Saved data entries
= Beginning of Section =
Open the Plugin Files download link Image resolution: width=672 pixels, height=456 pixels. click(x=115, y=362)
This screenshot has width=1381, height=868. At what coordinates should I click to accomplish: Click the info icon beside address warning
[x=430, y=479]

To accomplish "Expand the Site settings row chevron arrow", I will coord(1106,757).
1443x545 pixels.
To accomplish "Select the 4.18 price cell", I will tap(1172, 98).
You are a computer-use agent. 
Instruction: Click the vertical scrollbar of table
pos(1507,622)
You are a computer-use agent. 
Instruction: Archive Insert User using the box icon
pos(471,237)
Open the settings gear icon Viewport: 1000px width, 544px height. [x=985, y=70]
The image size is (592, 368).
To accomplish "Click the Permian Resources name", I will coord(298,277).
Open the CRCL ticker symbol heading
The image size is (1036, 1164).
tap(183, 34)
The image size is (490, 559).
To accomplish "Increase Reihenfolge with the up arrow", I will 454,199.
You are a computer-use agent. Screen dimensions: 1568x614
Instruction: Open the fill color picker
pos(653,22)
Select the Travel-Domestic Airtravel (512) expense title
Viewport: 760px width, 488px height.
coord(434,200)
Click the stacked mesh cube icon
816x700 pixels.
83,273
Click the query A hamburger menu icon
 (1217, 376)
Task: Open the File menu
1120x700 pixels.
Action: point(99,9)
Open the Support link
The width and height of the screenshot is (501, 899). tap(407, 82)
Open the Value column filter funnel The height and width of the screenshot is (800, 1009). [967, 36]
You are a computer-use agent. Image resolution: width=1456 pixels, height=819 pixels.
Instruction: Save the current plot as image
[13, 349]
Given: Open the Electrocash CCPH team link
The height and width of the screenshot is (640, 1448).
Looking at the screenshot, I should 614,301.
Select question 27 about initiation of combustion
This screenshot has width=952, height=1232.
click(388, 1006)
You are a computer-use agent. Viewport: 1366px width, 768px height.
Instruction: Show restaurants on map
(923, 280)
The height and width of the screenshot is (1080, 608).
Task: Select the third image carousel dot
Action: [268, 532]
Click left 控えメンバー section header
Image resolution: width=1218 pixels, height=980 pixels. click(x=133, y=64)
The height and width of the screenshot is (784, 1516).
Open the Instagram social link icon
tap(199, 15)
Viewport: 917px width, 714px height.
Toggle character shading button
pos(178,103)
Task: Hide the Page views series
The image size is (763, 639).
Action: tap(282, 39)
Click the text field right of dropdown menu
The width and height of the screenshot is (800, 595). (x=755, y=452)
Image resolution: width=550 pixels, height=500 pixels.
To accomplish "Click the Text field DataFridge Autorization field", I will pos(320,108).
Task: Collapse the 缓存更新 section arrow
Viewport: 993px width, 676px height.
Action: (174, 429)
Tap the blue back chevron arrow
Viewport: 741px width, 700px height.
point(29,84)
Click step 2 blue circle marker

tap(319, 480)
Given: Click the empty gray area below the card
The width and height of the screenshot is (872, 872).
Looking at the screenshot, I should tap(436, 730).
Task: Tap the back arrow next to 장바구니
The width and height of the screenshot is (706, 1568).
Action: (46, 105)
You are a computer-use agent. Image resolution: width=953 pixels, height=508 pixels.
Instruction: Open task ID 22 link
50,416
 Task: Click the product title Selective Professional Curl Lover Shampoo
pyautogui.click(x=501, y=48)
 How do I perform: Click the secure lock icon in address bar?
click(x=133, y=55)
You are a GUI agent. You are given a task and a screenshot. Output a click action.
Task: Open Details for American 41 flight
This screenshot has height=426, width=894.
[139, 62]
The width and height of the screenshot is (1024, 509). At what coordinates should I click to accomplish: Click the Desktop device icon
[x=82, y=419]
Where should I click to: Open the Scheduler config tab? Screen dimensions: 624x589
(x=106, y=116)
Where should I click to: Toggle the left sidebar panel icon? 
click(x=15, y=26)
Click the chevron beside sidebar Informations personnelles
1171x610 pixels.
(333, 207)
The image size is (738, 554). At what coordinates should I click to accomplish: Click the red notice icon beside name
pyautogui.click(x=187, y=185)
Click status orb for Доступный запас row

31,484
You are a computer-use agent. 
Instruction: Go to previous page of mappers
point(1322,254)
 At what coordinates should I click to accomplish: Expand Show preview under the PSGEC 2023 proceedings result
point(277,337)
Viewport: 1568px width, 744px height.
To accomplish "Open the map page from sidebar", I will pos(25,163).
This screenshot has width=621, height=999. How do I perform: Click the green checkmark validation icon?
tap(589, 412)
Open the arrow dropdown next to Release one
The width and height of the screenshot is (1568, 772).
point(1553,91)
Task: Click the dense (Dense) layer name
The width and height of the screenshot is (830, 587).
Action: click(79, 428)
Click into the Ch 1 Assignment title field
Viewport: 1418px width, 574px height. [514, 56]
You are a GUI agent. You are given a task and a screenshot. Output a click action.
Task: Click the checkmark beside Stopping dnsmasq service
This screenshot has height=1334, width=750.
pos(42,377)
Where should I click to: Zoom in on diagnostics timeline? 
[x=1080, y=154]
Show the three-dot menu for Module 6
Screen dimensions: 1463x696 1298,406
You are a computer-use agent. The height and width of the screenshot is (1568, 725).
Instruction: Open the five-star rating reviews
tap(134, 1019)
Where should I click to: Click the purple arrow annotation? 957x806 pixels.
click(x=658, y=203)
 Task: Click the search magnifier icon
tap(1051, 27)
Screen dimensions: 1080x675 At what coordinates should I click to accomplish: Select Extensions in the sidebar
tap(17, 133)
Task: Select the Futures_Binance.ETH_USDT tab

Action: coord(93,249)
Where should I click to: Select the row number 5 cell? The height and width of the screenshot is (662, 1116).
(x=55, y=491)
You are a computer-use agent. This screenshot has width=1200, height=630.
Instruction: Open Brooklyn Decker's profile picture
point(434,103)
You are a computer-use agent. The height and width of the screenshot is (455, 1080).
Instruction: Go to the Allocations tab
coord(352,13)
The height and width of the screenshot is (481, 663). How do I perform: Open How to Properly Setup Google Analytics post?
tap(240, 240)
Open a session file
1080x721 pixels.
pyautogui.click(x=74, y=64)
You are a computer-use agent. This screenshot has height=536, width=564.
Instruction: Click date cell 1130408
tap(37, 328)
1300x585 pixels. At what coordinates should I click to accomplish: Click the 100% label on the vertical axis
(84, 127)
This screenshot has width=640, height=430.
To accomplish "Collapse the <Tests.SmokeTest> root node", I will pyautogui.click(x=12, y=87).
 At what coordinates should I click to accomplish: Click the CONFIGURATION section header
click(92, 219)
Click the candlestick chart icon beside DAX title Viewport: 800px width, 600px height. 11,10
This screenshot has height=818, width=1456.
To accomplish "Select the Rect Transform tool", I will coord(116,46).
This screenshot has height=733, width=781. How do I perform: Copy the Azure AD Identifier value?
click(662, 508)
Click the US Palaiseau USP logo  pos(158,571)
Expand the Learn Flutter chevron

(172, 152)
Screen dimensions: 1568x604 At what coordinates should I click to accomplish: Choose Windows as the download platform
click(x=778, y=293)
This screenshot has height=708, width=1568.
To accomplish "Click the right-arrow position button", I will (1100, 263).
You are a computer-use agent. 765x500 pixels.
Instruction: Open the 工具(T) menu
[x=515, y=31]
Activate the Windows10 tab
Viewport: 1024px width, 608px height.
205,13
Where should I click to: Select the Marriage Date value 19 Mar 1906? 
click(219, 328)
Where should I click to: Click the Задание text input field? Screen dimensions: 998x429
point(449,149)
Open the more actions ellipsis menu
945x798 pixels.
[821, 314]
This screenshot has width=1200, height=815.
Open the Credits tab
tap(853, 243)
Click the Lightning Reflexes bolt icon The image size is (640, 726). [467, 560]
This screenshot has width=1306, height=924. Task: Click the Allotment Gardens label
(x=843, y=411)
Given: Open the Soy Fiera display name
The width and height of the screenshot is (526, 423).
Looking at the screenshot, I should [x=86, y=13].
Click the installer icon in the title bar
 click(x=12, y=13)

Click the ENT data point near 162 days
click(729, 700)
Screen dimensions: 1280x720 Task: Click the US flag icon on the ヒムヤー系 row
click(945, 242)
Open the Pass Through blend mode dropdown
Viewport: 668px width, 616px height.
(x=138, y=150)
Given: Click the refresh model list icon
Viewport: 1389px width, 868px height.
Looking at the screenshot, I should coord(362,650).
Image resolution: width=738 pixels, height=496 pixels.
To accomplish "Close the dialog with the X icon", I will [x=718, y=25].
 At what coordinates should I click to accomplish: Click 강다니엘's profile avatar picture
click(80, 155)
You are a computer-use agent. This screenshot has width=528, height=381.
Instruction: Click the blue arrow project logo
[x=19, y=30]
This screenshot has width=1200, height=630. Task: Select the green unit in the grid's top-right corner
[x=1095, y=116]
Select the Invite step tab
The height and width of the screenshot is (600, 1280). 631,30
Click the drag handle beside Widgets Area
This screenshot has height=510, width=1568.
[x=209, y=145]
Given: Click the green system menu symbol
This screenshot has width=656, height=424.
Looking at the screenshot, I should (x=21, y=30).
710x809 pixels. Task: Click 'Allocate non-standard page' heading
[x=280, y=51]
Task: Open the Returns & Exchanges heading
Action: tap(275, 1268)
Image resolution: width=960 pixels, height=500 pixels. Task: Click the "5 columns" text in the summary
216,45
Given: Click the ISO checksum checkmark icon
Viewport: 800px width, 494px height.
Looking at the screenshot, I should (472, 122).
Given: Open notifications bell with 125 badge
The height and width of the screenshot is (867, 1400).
= End of Section =
Exercise
Lines in the data that hold "with" must be located and copied.

Answer to the problem
To accomplish "Increase Reihenfolge with the up arrow", I will 454,199.
To accomplish "Close the dialog with the X icon", I will [x=718, y=25].
Given: Open notifications bell with 125 badge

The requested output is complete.